The underground community of organisms, acting in partnership to support each other, is now being explored by scientists with the aid of microscopes, satellite mapping, growth ring measurements, soil core sampling to determine the depth of roots, and other tools unavailable in the past.


Amazing new discoveries are being made. For example, in the Mojave Desert, it has been determined that the average age of the common Creosote bush, found throughout the deserts and chapparal of Southwestern ecosystems, is 600 to 1,000 years, with some particular plants having tested out at over 10,000 years! The roots of desert plants can extend 2 to 10 times as deep as the plant is tall.


All over the world, researchers studying the mycorrhizal activity that occurs underground have learned the critical connection between living plants and the reduction of carbon in our atmosphere. In partnership together, the plants and fungi are removing carbon from the atmosphere as they grow and storing the carbon underground even after the death of the living organisms, so long as the soil is not disturbed.


These are the scientific facts that Robin Kobaly, a botanist and plant ecologist, was called upon to report to the Riverside County Board of Supervisors for their consideration in deciding an issue of solar panel farm placement, informing them of the consequences if undisturbed land on the Mojave Desert floor were to be scraped to allow room for solar panels.


She cautioned the Supervisors that disturbing the soil and killing the plants could cause damage that may take hundreds or thousands of years to reverse. The Supervisors listened and took heed, revising the plan accordingly.

Her brief book, The Desert Underground, beautifully and informatively illustrated by ecologist and artist Dr. Juniper Harrower, was originally prepared as a visual aid to the presentation to the Riverside County Board, and is now available online at www.SummerTree.org


In her presentation to us, Robin effectively broke down the complex scientific details, using pages from the book in her PowerPoint slides, and gave us a whole semester’s worth of soil science and ecology in one meeting. For me, it was so intriguing that I bought the book online during her presentation.


She explained in depth the process by which the plants capture carbon from the air, convert it to sugars, and send it to their roots during photosynthesis.
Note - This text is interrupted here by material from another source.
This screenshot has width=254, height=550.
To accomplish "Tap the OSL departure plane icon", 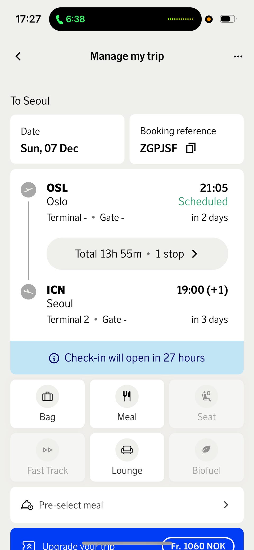I will tap(29, 190).
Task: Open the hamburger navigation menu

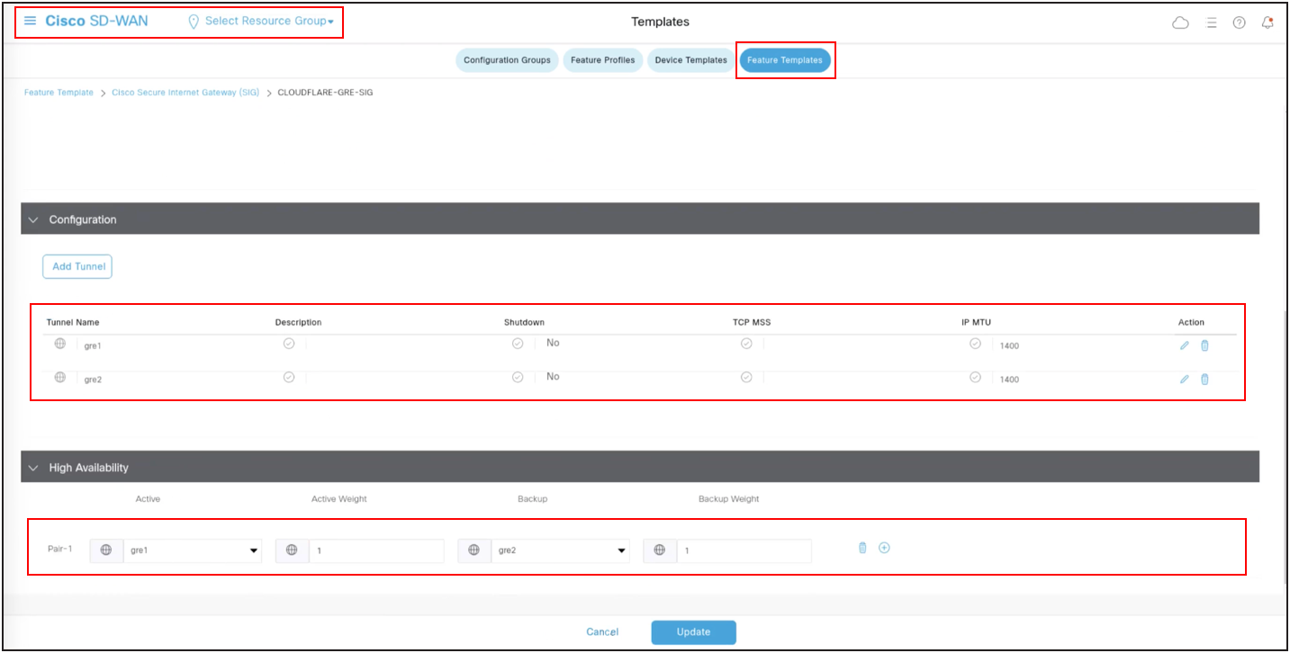Action: click(30, 21)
Below ground, fungal threads surrounding the plant’s roots connect with nodes on the roots to reach the carbohydrate nutrients that the plant shares with them. The fungi are highly absorbent and are storing water in the soil that surrounds the plant roots. In this mutually beneficial partnership, the plants are able to obtain and utilize the moisture and nutrients they need from the arid desert soil, and the fungi are able to obtain the nutrients they are unable to produce for themselves.

Also at these root nodes, the carbon dioxide breathed out by the plants reacts with calcium in the soil to form caliche, or calcium carbonate, which acts like cement to hold the carbon in undisturbed soil.


Delving down another level into the microbial activity involved within the mycorrhizal partnership, modern science continues to discover new information about the microscopic creatures and processes that are going on beneath us.

For instance, out of the carbon received from the plant roots, the fungi construct mycelium strands coated with a sticky outer sheath of a protein called glomalin, which waterproofs the threads within and continues to hold the carbon even 30 to 100 years after the death of the fungal threads.


Scientists estimate that glomalin stores one-third of the world’s soil carbon, and that the amount of carbon stored throughout the world in caliche may be equivalent to the total amount existing in our atmosphere.

In our search for solutions to the increase in carbon in our atmosphere, we can be an above-ground partner to the underground community that has already been protecting the planet over the millennia, by supporting and sustaining this amazing hidden resource.

 

Donna Mallen is the most recent member to join the San Diego Horticultural Society Board. She is in charge of meeting programing for the 2022 - 2024 term. She lives and is retired in San Diego.